Thema des Monats: Jahresrückblick und Ausblick
Rein gaswirtschaftlich war es im Grunde ein fast entspanntes Jahr. Der Markt hat ein neues Gleichgewicht gefunden, das die zunehmende Einbindung in den globalen LNG-Markt widerspiegelt. Risikoprämien wurden im Laufe des Jahres weitgehend ausgepreist, die Kurve wurde immer „flacher“, die Spreads zwischen den Terminprodukten geringer. Dies gilt auch für die Kalenderjahre 24 und 25, wo zum Ende des Jahres die Backwardation in ein Contango wechselte, um Händlersprech zu bemühen.
Der Markt ist strukturell weiter knapp, deshalb sind die Preise auch nicht auf Vorkrisen-Niveau und die Volatilität ist weiter hoch. Zudem gab es Marktphasen mit durchaus irritierenden Preisübertreibungen, zum Beispiel als Reaktion auf mögliche Streiks in australischen LNG-Terminals im August und September. Zudem gilt natürlich „we are not out of the woods“, wie die Engländerin sagt. Der russische Krieg gegen die Ukraine geht weiter, eine hybride Kriegsführung Russlands gegen europäische Länder ist nicht auszuschließen. Die hohen Gaspreise haben zudem zu einem deutlichen Rückgang bei der Nachfrage von Industriekunden geführt, der volkswirtschaftlich natürlich sehr unerwünscht ist.
2024: das Jahr des Wasserstoffs?
Ob 2024 das Jahr des Wasserstoffs wird, werde ich berichten. 2023 war auf jeden Fall das Jahr des Wasserstoff-Kernnetzes. Die Diskussionen um eine staatliche Wasserstoff-Netzgesellschaft, ein anfängliches Gegeneinander der Fernleitungsnetzbetreiber bei ihren Versuchen, dies zu verhindern, und die Einigung zwischen Politik/Bürokratie und Branche auf das Konzept des Kernnetzes gehörten zu den spannenden Themen des Jahres. Noch ist kein Rohr umgewidmet oder neu verlegt und die Frage, ob das Finanzierungsmodell auskömmlich ist, nicht beantwortet. Aber die Euphorie bei den Fernleitungsnetzbetreibern ist relativ hoch. Ob durch das Netz wirklich das „Henne-Ei“-Problem gelöst wird und sich der Wasserstoffmarkt entwickelt, bleibt abzuwarten. CO2 -armer oder CO2 -freier Wasserstoff ist einfach teuer und wird sich nur mit Subventionen oder ordnungsrechtlichen Vorgaben entwickeln. Dazu gab es 2023 erste Schritte, aber im Grunde fehlt weiter der Rahmen. Spannend ist dabei die Frage, ob angesichts der Budget-Probleme die Einführung einer Grüngasquote nächstes Jahr im Bundesministerium für Wirtschaft und Klimaschutz (BMWK) intensiver überlegt wird. Ich kenne Marktteilnehmer, die davon ausgehen. Damit bin ich aber auch beim Ausblick angekommen.
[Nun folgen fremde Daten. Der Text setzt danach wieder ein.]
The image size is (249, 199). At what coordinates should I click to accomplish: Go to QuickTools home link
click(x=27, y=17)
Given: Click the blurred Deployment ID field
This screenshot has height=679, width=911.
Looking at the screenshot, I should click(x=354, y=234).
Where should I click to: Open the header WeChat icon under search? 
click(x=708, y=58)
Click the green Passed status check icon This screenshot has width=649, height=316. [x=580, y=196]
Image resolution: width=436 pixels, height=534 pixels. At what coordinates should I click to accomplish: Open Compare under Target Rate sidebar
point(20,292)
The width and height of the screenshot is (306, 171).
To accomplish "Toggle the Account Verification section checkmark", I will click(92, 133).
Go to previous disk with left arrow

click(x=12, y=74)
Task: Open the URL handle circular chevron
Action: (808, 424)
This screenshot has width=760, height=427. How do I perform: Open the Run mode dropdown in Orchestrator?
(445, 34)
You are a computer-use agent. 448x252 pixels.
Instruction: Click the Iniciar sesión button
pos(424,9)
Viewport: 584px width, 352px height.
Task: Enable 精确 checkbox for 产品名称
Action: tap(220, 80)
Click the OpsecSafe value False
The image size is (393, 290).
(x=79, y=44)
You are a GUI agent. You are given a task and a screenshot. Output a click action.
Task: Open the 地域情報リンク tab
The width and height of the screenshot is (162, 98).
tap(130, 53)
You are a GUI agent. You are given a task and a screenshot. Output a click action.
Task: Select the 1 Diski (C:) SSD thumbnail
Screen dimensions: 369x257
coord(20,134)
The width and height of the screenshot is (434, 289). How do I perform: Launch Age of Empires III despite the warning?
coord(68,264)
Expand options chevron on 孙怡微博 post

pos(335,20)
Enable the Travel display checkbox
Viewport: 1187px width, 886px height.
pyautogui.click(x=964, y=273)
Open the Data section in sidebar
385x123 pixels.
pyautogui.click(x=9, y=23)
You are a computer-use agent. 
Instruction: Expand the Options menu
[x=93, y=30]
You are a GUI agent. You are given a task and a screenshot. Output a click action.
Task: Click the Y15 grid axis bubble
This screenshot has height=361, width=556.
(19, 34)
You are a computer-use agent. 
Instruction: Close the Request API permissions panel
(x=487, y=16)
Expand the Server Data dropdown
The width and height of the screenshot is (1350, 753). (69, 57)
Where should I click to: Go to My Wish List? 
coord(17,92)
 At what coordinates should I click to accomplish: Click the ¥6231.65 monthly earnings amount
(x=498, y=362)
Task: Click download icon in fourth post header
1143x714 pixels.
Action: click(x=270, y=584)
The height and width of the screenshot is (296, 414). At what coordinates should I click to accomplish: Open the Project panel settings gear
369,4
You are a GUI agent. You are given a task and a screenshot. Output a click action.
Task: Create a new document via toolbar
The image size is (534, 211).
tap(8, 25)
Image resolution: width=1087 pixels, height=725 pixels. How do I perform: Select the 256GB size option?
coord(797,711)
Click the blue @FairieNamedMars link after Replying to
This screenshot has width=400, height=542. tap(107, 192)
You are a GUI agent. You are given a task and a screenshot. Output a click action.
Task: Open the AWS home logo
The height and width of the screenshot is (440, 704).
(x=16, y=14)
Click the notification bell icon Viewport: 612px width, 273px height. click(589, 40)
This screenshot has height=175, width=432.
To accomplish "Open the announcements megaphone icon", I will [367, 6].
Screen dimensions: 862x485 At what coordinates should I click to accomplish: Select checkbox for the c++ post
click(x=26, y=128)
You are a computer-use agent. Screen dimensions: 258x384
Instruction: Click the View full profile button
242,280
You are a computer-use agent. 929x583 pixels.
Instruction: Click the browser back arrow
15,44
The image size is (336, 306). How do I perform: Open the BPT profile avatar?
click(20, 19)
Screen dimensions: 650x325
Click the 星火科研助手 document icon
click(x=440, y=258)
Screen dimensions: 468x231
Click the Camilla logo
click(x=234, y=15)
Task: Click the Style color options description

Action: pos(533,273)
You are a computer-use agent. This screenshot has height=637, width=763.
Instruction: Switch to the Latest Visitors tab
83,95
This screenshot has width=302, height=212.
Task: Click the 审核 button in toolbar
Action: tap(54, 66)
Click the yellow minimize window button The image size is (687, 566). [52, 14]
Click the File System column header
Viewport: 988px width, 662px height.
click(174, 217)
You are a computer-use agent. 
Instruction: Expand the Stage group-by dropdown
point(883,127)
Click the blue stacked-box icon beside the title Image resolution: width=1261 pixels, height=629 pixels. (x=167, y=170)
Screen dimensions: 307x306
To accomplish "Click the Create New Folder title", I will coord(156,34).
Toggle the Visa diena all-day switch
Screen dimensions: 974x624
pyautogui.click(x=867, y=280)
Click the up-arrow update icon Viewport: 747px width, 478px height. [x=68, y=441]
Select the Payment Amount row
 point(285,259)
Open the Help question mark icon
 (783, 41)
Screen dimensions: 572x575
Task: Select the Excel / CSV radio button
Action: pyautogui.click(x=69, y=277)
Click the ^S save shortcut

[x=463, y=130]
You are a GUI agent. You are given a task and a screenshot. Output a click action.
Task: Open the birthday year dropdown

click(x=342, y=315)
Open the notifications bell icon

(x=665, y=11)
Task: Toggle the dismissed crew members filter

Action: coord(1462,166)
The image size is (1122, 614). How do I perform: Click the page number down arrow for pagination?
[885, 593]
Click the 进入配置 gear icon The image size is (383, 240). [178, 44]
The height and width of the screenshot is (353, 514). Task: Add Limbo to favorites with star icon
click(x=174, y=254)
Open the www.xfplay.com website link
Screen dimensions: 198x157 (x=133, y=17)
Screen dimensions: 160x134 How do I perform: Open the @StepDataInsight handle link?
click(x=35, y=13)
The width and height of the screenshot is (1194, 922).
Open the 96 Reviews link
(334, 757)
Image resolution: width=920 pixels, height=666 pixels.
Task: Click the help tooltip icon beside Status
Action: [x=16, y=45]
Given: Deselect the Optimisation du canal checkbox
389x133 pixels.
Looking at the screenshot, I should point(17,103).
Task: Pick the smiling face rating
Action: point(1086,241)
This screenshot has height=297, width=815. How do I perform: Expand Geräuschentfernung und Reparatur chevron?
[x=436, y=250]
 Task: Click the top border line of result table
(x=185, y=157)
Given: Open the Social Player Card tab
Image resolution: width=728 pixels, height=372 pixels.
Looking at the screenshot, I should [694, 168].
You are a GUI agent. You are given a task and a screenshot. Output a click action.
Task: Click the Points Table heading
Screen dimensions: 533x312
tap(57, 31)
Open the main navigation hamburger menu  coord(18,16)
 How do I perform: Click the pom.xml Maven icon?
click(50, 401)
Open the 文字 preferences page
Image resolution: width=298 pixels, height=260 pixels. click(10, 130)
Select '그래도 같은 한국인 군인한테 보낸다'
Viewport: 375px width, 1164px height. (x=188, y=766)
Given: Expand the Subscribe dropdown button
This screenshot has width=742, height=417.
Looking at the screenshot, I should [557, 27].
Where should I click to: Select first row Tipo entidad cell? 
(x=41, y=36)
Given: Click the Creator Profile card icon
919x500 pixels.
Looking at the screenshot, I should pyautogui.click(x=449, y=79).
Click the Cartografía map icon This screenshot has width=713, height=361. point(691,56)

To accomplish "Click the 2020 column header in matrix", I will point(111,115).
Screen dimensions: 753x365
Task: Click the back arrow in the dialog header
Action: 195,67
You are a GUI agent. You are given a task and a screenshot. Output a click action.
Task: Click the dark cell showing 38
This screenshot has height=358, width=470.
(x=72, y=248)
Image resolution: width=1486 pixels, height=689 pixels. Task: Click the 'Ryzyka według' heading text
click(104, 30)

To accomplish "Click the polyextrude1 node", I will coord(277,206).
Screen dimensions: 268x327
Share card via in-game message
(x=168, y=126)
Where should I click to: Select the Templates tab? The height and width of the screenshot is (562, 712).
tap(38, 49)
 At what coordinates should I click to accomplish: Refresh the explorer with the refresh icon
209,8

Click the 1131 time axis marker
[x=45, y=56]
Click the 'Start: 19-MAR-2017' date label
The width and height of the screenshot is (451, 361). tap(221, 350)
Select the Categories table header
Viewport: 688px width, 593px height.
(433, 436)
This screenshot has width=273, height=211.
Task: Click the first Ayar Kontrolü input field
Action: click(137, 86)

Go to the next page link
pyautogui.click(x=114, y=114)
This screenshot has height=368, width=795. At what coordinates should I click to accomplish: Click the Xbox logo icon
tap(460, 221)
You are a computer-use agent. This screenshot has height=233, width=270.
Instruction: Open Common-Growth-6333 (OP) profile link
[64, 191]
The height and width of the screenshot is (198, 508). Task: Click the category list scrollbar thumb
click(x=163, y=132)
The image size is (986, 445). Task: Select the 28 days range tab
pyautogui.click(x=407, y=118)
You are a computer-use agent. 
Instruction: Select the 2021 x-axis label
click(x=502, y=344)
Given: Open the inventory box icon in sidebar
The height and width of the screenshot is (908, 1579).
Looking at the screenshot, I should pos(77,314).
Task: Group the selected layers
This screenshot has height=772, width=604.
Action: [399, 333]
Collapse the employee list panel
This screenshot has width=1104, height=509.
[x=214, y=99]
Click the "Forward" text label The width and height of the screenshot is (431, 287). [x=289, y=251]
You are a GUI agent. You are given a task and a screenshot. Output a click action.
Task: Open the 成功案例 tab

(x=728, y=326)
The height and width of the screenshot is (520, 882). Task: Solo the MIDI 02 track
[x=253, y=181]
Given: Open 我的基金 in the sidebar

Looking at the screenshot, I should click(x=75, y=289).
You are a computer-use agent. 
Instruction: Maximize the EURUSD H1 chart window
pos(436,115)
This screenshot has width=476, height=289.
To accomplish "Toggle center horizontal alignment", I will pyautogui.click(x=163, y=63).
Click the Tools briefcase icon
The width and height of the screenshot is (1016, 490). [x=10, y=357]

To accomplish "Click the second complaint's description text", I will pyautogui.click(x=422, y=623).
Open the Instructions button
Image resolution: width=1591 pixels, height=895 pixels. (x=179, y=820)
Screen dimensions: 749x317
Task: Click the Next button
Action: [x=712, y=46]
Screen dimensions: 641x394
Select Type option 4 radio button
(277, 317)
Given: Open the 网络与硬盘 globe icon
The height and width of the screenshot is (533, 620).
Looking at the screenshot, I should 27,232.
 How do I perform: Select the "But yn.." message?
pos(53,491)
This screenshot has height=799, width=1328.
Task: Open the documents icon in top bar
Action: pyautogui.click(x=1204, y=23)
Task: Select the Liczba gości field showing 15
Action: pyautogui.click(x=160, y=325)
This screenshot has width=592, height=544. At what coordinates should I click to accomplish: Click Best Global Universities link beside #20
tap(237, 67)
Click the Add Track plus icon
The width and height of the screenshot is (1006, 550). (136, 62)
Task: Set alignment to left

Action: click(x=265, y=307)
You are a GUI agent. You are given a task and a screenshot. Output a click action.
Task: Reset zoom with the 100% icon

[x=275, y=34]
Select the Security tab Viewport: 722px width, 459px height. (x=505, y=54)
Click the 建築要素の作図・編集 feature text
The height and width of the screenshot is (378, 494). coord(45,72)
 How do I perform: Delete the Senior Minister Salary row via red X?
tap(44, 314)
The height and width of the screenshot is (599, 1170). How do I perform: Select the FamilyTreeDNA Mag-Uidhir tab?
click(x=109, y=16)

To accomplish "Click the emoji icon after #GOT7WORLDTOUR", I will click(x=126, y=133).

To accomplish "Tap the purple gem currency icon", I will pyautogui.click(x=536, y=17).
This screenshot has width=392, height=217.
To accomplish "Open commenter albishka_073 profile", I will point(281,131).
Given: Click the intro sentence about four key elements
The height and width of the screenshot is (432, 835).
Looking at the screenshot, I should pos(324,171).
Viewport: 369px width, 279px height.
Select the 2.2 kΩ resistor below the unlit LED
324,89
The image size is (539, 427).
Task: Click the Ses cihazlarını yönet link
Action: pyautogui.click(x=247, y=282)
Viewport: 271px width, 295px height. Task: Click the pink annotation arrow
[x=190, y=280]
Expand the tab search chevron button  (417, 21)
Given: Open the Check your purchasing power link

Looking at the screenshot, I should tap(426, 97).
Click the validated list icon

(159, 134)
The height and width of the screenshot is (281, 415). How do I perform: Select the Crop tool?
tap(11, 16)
EU-Gas- und Wasserstoffrichtlinie und Verordnung
Am 27. November haben sich die Vertreter von EU-Kommission, des EU-Parlamentes und des Rates auf einen vorläufigen Kompromiss bei der Gas- und Wasserstoffrichtlinie geeinigt (wenn Sie die Zeit genau wissen wollen; um 19:21 CET hat die spanische Ratspräsidentschaft die Einigung verkündet, wie man auf LinkedIn nachlesen kann). Bis zum Schluss stand die Einigung wohl auf der Kippe. Noch am Freitag, dem 24. November, soll unklar gewesen sein, ob sie zustande kommt. Die Einigung auf die Verordnung für den Binnenmarkt für erneuerbare Gase, Erdgas und Wasserstoff erfolgte dann erst einige Tage später am 08. Dezember 2023. Damit geht ein Prozess (fast) zu Ende, der offiziell im Dezember 2021 mit dem Entwurf der EU-Kommission gestartet ist (ener|gate Gasmarkt 01/22). Ganz zu Ende ist der Prozess tatsächlich nicht. Noch fehlt die formale Abstimmung im EU-Parlament und im Rat über die erzielten Kompromisse. Die Abstimmungen werden erst 2024 erfolgen. Deshalb handelt es sich noch um eine vorläufige Einigung.